■ TASK DESCRIPTION
In the entries below, find the line containing "Where should I click to: Click the scrollbar", then copy it and every later line exactly, ending with the last line.

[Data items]
- Opening Delimiter -
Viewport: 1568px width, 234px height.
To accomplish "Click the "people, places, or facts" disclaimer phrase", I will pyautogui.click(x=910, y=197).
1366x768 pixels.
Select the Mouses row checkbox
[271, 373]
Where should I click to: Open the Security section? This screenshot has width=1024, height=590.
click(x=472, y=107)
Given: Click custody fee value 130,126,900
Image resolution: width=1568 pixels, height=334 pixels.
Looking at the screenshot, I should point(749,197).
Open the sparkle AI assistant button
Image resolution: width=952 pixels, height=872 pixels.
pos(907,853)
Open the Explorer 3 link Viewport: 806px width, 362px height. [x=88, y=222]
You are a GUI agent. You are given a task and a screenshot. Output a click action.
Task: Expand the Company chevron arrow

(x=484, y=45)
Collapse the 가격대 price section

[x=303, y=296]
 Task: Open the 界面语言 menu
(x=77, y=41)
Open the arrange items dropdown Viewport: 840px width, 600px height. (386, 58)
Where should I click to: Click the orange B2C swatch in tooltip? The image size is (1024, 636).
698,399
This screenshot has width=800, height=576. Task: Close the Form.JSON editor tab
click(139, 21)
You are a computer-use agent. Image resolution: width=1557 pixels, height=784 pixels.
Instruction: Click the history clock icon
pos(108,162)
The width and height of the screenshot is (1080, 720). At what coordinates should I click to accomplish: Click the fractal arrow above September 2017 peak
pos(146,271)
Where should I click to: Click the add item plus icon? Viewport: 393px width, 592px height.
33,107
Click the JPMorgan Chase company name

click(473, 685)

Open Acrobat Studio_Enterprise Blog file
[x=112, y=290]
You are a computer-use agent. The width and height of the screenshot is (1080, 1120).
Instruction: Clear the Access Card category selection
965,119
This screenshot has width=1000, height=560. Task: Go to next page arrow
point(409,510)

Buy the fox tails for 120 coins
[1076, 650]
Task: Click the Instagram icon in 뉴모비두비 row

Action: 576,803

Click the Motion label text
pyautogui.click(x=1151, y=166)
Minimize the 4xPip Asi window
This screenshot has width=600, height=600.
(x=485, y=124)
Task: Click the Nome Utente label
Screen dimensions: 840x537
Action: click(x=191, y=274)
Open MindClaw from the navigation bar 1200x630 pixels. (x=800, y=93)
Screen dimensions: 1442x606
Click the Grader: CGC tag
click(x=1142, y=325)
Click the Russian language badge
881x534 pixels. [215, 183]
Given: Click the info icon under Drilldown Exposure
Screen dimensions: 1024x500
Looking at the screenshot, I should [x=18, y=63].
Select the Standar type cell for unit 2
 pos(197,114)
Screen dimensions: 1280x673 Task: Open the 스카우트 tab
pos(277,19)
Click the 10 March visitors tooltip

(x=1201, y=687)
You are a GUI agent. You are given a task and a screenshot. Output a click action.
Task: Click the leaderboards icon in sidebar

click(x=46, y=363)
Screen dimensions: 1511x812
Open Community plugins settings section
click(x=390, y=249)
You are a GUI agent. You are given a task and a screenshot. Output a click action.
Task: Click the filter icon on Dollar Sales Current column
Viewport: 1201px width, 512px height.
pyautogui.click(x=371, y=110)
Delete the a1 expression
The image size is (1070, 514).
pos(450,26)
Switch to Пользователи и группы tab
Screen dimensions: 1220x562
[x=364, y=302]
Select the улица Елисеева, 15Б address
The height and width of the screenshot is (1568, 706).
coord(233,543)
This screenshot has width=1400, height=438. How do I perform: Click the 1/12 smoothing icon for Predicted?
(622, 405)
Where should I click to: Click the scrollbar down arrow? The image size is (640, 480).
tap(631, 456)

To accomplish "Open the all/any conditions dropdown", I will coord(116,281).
- Closing Delimiter -
■ SOLVED PROBLEM
Where should I click to: Click the scrollbar down arrow? The image size is (640, 480).
tap(631, 456)

To accomplish "Open the all/any conditions dropdown", I will coord(116,281).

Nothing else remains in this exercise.